Activation of the DNA damage checkpoint either by external DNA-damaging agents or during normal cellular metabolism arrests cell cycle progression to allow time for DNA repair. Cells lacking Hst4 require an activated checkpoint pathway for survival. Our tetrad analysis indicates that double mutants of hst4 and checkpoint mutants were able to divide a few times before dying, suggesting that accumulation of damage overwhelms the capacity of the cell to repair damage, leading to death. In S. cerevisiae, it was shown that even subtle perturbations in DNA replication are lethal for cells with H3 K56 hyperacetylation, and DNA damage checkpoint was critical for viability of hst3 hst4 double mutants (9). Interestingly, deletion of rtt109, the histone acetyltransferase which acetylates histone H3 K56 also results in activation of damage checkpoint (13). In S. cerevisiae, the checkpoint kinase Rad3p homolog Mec1p is involved in down regulating Hst3 and Hst4 upon DNA damage (31, 38). In S. pombe, CPT-induced DNA damage results in a prolonged delay in H3 K56 deacetylation (34, 56), indicating that regulation of H3 K56 deacetylase by damage checkpoint is likely to be conserved between these two yeasts.

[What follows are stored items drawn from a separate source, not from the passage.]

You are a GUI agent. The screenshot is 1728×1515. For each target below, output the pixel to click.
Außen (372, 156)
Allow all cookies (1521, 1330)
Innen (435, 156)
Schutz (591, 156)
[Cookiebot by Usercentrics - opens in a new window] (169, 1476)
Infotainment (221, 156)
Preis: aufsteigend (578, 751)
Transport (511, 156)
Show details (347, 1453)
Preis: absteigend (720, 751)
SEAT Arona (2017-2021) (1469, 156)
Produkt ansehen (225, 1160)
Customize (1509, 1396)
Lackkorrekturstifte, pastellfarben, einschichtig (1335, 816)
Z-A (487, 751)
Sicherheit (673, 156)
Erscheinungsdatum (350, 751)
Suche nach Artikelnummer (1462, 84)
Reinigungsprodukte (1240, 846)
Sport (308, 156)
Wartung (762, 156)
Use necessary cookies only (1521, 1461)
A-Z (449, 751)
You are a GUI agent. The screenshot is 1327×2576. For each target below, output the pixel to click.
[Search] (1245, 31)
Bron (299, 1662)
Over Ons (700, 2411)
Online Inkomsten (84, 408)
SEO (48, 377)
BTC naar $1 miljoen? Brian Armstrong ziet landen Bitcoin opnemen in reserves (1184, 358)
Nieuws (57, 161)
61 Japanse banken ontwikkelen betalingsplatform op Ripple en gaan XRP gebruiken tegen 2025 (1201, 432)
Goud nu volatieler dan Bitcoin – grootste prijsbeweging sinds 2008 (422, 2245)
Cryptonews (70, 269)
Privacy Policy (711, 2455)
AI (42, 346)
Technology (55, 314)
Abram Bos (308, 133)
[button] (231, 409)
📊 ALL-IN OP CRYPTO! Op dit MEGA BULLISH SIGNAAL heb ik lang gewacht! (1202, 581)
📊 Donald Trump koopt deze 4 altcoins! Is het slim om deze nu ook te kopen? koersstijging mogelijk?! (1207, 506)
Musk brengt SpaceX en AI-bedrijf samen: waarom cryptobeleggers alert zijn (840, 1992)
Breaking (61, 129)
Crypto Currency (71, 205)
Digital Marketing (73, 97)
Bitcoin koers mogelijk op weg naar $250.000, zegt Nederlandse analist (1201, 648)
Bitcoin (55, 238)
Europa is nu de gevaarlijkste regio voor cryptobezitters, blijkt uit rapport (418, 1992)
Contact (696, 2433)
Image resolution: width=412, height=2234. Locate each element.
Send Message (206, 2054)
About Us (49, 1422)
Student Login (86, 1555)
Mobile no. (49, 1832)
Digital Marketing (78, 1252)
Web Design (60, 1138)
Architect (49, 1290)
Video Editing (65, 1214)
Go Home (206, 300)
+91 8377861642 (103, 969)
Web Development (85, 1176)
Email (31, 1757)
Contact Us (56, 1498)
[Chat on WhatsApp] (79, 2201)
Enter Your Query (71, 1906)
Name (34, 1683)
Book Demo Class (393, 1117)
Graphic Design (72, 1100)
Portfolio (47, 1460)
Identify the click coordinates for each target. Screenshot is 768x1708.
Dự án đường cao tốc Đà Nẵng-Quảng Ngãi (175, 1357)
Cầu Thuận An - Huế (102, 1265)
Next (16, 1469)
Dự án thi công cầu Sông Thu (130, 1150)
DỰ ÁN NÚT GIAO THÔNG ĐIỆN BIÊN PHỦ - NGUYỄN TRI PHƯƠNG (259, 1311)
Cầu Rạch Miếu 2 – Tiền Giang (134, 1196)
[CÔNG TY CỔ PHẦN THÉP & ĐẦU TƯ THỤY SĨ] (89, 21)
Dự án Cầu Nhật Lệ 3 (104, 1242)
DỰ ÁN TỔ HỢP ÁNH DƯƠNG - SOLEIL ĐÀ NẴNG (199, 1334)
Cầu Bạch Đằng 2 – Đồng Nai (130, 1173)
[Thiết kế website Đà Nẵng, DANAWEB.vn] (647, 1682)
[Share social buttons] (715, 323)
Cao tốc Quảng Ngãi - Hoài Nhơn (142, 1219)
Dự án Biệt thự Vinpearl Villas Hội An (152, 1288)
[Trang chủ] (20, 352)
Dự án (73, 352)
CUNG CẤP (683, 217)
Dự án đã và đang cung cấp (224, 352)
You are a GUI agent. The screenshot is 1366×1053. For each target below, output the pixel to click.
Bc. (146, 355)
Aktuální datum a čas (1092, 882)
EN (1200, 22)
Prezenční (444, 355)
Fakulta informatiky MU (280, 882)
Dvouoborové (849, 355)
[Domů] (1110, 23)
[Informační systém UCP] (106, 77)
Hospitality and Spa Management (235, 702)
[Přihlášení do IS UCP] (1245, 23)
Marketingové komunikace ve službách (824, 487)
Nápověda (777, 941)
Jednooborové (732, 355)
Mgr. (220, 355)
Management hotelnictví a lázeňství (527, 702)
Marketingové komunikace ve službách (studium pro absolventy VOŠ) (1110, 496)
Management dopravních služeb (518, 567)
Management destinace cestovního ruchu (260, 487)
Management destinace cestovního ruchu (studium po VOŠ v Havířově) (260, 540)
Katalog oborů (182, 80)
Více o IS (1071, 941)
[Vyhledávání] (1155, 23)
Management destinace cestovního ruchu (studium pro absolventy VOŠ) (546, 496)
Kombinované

Damage tolerance by organisms has been closely linked to histone modifications (55). Phosphorylation of H2A by checkpoint kinases Tel1 (hATM) and rad3 (hATR) is the best studied key histone modification that occurs when cell encounter DNA damage (50). Several studies indicate that acetylation of histones is also critical for conferring resistance to DNA-damaging agents. Acetylation of N-terminal tails of H3 and H4 has been shown to be important for cell survival following DNA damage (5, 26, 27, 55). Recently, it was shown that acetylation of histone H3 core domain residue K56 plays an important role in the DNA damage response (9, 13, 20, 31, 54). In this report, we extend these studies by demonstrating that acetylation/deacetylation of this globular domain residue of histone H3 is also important for maintenance of genomic integrity in S. pombe. Importantly, we show that this important function is mediated through the HDAC Hst4 which alone can carry out the functions carried out by both Hst3 and Hst4 in S. cerevisiae. The fission yeast S. pombe carries two homologs of HDAC sir2, hst2 and hst4. Hst4 belongs to a subfamily that is distinct from Sir2 and Hst2, and its closest functional homologs are S. cerevisiae Hst3 and Hst4. We demonstrate that H3 K56 acetylation increases in the presence of MMS-induced damage and that this effect is brought about by down regulation of Hst4 expression (Fig. 6). The H3 K56 residue is present in the globular domain of histone H3 near the entry and exit points of the DNA in the nucleosome (29, 34). Acetylation/deacetylation of this residue could be important for mobility of nucleosomes, either for the removal of nucleosomes or their re-formation during chromatin assembly. Loss of the H3 K56 acetyltransferase Rtt109 results in increase in genomic instability and gross chromosomal rearrangements (13, 20, 34, 43). It is also critical in survival following replicative DNA damage. Recently, other globular domain residues of histone H3 have also been shown to be required for survival from DNA damage. These are H3 K115 and H3 K79 (21). Cell cycle-regulated methylation of H3 K79 has been shown to recruit checkpoint adaptor protein 53BP1 (16). Interestingly, this methylation is highest in mitosis and excluded from S phase when H3 K56 is acetylated. It will be interesting to study the interplay between these core domain modifications to determine whether their functions in damage response are overlapping or unique.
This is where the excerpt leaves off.